(Records excerpted from a collection)
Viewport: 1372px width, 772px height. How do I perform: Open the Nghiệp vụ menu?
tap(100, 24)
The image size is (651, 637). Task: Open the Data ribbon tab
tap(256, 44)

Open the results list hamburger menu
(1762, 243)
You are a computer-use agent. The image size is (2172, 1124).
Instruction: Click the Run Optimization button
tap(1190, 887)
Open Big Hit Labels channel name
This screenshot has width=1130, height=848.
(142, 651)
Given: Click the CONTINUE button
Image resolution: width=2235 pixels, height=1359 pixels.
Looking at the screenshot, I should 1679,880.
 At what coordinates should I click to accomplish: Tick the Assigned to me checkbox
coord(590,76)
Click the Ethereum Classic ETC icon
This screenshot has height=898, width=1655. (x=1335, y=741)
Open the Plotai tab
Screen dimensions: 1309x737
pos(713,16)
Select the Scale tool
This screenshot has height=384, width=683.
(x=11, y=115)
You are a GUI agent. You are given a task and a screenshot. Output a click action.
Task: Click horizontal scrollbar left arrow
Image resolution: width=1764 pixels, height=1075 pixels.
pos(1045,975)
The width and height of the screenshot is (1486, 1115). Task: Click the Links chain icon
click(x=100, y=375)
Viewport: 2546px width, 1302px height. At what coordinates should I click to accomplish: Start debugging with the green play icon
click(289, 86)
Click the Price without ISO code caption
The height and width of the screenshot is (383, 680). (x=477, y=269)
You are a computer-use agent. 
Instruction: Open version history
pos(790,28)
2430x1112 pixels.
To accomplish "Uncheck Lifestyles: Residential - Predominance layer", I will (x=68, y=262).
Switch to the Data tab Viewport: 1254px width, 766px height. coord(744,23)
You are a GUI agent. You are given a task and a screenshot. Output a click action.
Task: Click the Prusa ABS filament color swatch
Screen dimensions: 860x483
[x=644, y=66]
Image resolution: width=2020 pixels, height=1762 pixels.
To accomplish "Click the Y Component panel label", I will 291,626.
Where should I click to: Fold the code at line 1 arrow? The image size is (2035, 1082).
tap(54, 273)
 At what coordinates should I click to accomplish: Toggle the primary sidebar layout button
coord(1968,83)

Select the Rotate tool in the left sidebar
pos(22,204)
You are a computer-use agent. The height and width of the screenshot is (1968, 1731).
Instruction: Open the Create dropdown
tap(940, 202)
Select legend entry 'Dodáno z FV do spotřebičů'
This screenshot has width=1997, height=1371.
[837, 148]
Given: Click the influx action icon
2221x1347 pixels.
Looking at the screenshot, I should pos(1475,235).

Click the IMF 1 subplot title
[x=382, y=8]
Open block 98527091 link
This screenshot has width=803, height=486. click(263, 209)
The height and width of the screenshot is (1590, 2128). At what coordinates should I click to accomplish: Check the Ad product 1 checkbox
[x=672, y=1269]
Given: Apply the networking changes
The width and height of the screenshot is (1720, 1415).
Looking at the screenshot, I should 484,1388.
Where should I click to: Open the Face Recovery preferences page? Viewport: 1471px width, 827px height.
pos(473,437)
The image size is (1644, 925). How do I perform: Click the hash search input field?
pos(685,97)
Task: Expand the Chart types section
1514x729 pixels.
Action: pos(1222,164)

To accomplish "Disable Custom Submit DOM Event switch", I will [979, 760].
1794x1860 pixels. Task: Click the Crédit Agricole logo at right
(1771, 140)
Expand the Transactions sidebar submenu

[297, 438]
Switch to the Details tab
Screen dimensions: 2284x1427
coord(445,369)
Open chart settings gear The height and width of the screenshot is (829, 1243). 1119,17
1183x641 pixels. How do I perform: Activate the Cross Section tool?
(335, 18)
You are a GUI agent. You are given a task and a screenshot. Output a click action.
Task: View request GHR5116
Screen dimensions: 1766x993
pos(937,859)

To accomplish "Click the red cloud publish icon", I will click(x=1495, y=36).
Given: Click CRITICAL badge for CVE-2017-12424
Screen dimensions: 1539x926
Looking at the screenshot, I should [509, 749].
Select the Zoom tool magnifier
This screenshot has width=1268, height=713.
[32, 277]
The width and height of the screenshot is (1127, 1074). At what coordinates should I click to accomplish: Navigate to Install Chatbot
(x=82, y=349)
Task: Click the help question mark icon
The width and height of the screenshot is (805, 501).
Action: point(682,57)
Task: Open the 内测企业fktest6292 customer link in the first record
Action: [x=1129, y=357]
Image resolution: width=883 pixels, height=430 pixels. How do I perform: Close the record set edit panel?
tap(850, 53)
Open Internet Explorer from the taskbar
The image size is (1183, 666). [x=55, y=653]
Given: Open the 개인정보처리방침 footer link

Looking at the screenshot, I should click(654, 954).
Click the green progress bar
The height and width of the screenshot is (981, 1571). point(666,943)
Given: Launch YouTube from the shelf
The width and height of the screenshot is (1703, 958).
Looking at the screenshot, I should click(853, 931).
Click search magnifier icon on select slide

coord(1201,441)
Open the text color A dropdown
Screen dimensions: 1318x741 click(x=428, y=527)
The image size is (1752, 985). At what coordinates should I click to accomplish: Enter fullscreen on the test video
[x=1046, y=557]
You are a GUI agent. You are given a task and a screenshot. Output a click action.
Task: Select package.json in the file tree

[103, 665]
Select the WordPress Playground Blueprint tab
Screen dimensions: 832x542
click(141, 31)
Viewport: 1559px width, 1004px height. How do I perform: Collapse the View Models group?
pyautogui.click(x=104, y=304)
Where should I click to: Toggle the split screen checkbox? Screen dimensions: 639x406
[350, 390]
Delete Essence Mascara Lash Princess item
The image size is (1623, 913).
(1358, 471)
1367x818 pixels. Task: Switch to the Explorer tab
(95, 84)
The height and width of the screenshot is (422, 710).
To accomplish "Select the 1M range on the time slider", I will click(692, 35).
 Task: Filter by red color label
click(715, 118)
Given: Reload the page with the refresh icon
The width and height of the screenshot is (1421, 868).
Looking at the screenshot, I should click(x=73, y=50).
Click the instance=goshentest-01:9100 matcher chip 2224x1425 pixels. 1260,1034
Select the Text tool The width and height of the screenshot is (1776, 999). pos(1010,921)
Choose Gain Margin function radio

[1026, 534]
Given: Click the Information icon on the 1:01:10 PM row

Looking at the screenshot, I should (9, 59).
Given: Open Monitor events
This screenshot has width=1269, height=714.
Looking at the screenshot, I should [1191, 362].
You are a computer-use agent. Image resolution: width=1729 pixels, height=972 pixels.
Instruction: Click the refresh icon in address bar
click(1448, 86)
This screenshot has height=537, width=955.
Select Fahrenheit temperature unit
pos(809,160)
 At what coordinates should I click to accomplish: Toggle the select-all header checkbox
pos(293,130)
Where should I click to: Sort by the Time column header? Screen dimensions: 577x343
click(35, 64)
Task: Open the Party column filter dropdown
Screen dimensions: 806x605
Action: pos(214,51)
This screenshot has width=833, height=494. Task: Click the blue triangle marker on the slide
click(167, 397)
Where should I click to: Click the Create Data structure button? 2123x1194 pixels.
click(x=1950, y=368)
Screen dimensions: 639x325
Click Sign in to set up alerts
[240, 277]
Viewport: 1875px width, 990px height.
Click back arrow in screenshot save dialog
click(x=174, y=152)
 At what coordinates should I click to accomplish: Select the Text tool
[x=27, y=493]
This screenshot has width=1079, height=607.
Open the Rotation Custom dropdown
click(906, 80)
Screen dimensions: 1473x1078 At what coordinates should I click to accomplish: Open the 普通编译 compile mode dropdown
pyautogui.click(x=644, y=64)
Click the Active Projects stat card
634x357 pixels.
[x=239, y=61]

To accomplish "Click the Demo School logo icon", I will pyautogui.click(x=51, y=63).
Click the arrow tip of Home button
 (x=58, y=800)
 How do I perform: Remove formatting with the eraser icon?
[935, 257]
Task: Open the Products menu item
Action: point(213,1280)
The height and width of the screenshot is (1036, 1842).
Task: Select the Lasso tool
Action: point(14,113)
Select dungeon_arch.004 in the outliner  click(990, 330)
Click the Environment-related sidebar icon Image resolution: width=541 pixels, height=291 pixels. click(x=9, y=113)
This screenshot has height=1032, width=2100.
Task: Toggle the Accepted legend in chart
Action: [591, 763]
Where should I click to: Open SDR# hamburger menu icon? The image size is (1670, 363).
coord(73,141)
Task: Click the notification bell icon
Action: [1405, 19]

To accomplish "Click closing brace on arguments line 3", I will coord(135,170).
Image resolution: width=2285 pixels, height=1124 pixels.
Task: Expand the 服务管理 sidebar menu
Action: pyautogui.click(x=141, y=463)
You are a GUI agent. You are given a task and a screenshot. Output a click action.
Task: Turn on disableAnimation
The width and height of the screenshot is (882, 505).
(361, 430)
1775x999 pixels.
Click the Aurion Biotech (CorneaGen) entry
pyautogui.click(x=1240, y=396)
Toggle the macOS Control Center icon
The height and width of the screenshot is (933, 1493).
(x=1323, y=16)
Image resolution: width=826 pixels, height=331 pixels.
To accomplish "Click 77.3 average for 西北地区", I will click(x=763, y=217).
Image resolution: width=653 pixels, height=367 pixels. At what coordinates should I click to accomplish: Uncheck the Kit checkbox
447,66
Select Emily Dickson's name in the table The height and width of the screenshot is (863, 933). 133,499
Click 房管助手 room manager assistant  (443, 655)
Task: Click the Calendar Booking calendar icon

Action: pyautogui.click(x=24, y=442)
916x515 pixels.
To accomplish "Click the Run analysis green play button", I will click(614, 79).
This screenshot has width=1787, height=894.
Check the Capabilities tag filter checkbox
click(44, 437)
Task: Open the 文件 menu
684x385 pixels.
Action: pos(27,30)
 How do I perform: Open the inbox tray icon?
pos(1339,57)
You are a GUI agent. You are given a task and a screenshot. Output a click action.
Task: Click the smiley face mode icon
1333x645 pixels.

### What is expected
Starting at the line above that contains "Click 房管助手 room", repeat each line exactly up to and including the line that contains "This screenshot has width=1787, height=894.", and stop there.

### Solution
Click 房管助手 room manager assistant  (443, 655)
Task: Click the Calendar Booking calendar icon

Action: pyautogui.click(x=24, y=442)
916x515 pixels.
To accomplish "Click the Run analysis green play button", I will click(614, 79).
This screenshot has width=1787, height=894.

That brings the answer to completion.